TEXTAUSZUG
━━━━━━━━━━

Eine Ausstellung der Reformation – Joseph Leo Koerners „Die Reformation des Bildes“
Eine Perle im Acker der Bücher, die zum Reformationsjubiläum erschienen sind, ist „Reformation des Bildes“ von Joseph Leo Koerner, das endlich in deutscher Übersetzung vorliegt.
Endlich ist 500. Reformationsjubiläum und dieser Tage kommt man nicht weit, ohne dass man deutlich darauf verwiesen wird: Plakate für Ausstellungen, Reklame für neueste Lutherliteratur oder Werbung für diverse Filme im Fernsehen. Erinnert sich mancher noch an die Zeit, da es entweder schwierig war, etwas Reformationshistorisches im Buchhandel zu finden oder man Wartezeiten in Kauf nehmen musste, so stapeln sich jetzt die Bücherstände noch und nöcher, frei nach dem Motto: Hauptsache Luther!
Gesteigertes Glück
Es ist selbstverständlicher Bestandteil des gewinnbringend inszenierten Jubiläums, dass manch aktueller Band eher mit der heißen Nadel gestrickt und durchaus fragwürdig erscheinen mag. Eine erfreuliche Erscheinung neben all dem Lutherkommerz ist zweifelsohne, dass mancher alter Klassiker eine Neuauflage in frischem Gewand erhält. Gesteigert wird das Glück dann nur noch, wenn sogar lang ersehnte deutsche Übersetzungen internationaler Fachliteratur anlässlich des Jubiläums herausgebracht werden.
Zu letzterer Gruppe gehört Die Reformation des Bildes von Joseph Leo Koerner, das bereits 2004 unter dem englischen Titel The Reformation of the Image erschienen ist und nun im Verlag C. H. Beck in deutscher Übersetzung durch Rita Seuß auf den Markt kommt. Koerner ist Professor für Kunstgeschichte in Harvard. Spezialisiert hat er sich auf die Kunst der nordalpinen Renaissance und das 19. Jahrhundert.
Eine Ausstellung der Reformation
Mit Die Reformation des Bildes führt er den Leser anhand des Mediums Bild durch die Reformation, im Zentrum steht dabei der Wittenberger Altar, der 1547 von Lukas Cranach d. Ä. für die Wittenberger Stadtkirche geschaffen wurde. Dabei belässt er es aber nicht.
Denn den großen Gang durch die erste Hälfte des 16. Jahrhunderts ergänzt er mit zahlreichen weiteren Bildmaterialien, darunter illustrierte Flugblätter und -schriften oder weitere Altargemälde von reformatorischer, aber auch altgläubiger Seite. Auch Portraits bekannter Persönlichkeiten oder die Sakralarchitektur ausgewählter Kirchen nimmt er in den Blick.
Die Beschreibungen der Werke sowie ihre historische und theologische Einordnung geschehen dabei präzise, ohne den Leser mit kunsthistorischen oder theologischen Fachwörtern vor den Kopf zu stoßen. Lebendig und nachvollziehbar lässt er mit Worten die jeweils für die Untersuchung interessanten Werke beim Lesen entstehen, verortet sie elegant in ihren Kontext – sowohl zeitlich und räumlich als auch in Bezug auf ihre Intention und Rezeption.

━━━━━━━━━━

BEREITGESTELLTES MATERIAL
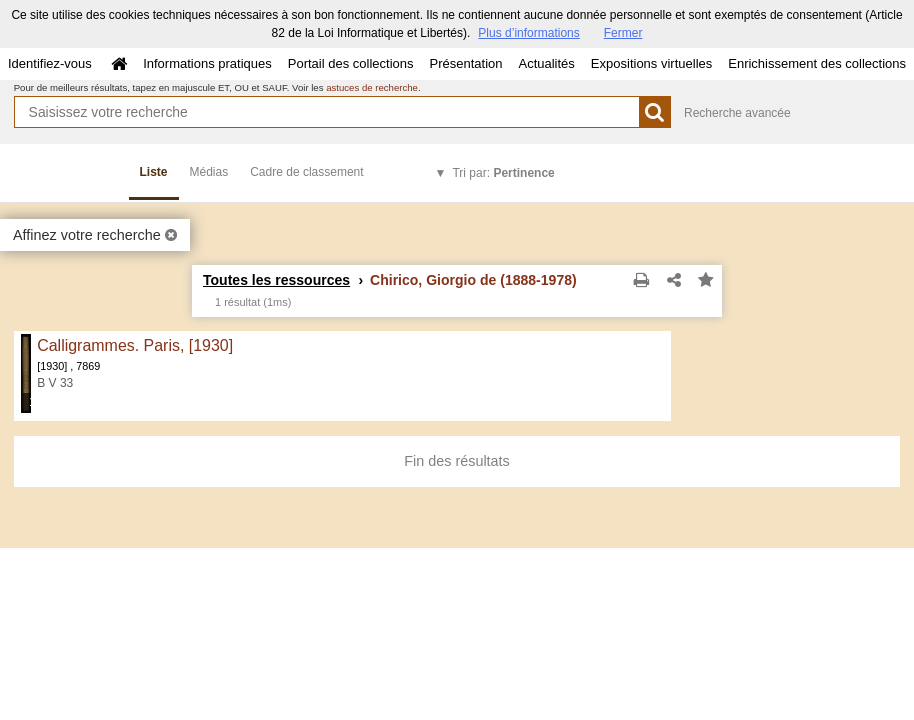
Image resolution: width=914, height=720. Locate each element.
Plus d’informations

━━━━━━━━━━

Schreibe die Buchbesprechung zu Koerners „Die Reformation des Bildes“ im Anschluss an ihren letzten Satz weiter. Das Material wird für die Bearbeitung nicht gebraucht.

SCHRIFTLICHE ANTWORT
Die qualitativ hochwertigen und zahlreichen Abbildungen laden dazu ein, sich selbst der Bildbetrachtung zu widmen und eigene Entdeckungen zu machen. Fortlaufend mit dem Text gibt es Drucke und Abbildungen in schwarz-weiß, in der Mitte des Bandes finden sich Farbtafeln ausgewählter Altargemälde.
Glauben sichtbar gemacht
Koerner verbindet gut gelungen und fundiert die Bildinhalte mit ihrer theologischen und zeitgeschichtlichen Bedeutung. Mit und in den Bildern eröffnet er einen Verstehenshorizont für die Bilderstürme, kann Auslöser und Reaktionen nachvollziehbar darstellen und sogar den für die Reformation und weitere Kulturgeschichte relevanten Ertrag daraus formulieren.
Die vielen visuellen Beispiele zeigen eindringlich jenseits von Streit- oder Bekenntnisschriften, wie um Glaubensvorstellungen auf allen Seiten gerungen wurde. Er zeigt auf, auf welchem ikonographischen Erbe die bildende Kunst der Reformationszeit steht und wie sich ein dezidiert reformatorischer Stil entwickeln konnte, der es vermochte, theologische Kernaussagen bildlich in Gestalt von Altargemälden oder Holzschnitten umzusetzen.
Der Aufbau des Buches geht von einer allgemeinen Annäherung der Beziehung zwischen der Reformation und der bildenden Kunst über in eine Auseinandersetzung anhand von Schrift- und Bildquellen zu den Bilderstürmen.
Summiert unter der Überschrift Das Wort widmet Koerner sich dann christologischer Motivik und geht der Frage nach, wie das Gottesbild, Kreuzestheologie und auch die Frage nach Gesetz und Evangelium im Medium Bild umgesetzt werden.
Letzter inhaltlicher Schwerpunkt ist dann das Kapitel Das Sakrament, in dem vornehmlich die Messe, das Amt und der Sakralbau an sich mit ihren vielfältigen untersucht werden. Dabei differenziert Koerner fein zwischen altgläubigen und reformatorischen Werken ohne in ein Schwarz-Weiß-Denken zu verfallen.
Die Begegnung mit den Kunstwerken steht bei Koerner stets im Vordergrund, von ihr ausgehend eröffnet sich ein neuer, faszinierender Blick auf die Zeit der Reformation jenseits der reinen Fokussierung auf theologische Schriften.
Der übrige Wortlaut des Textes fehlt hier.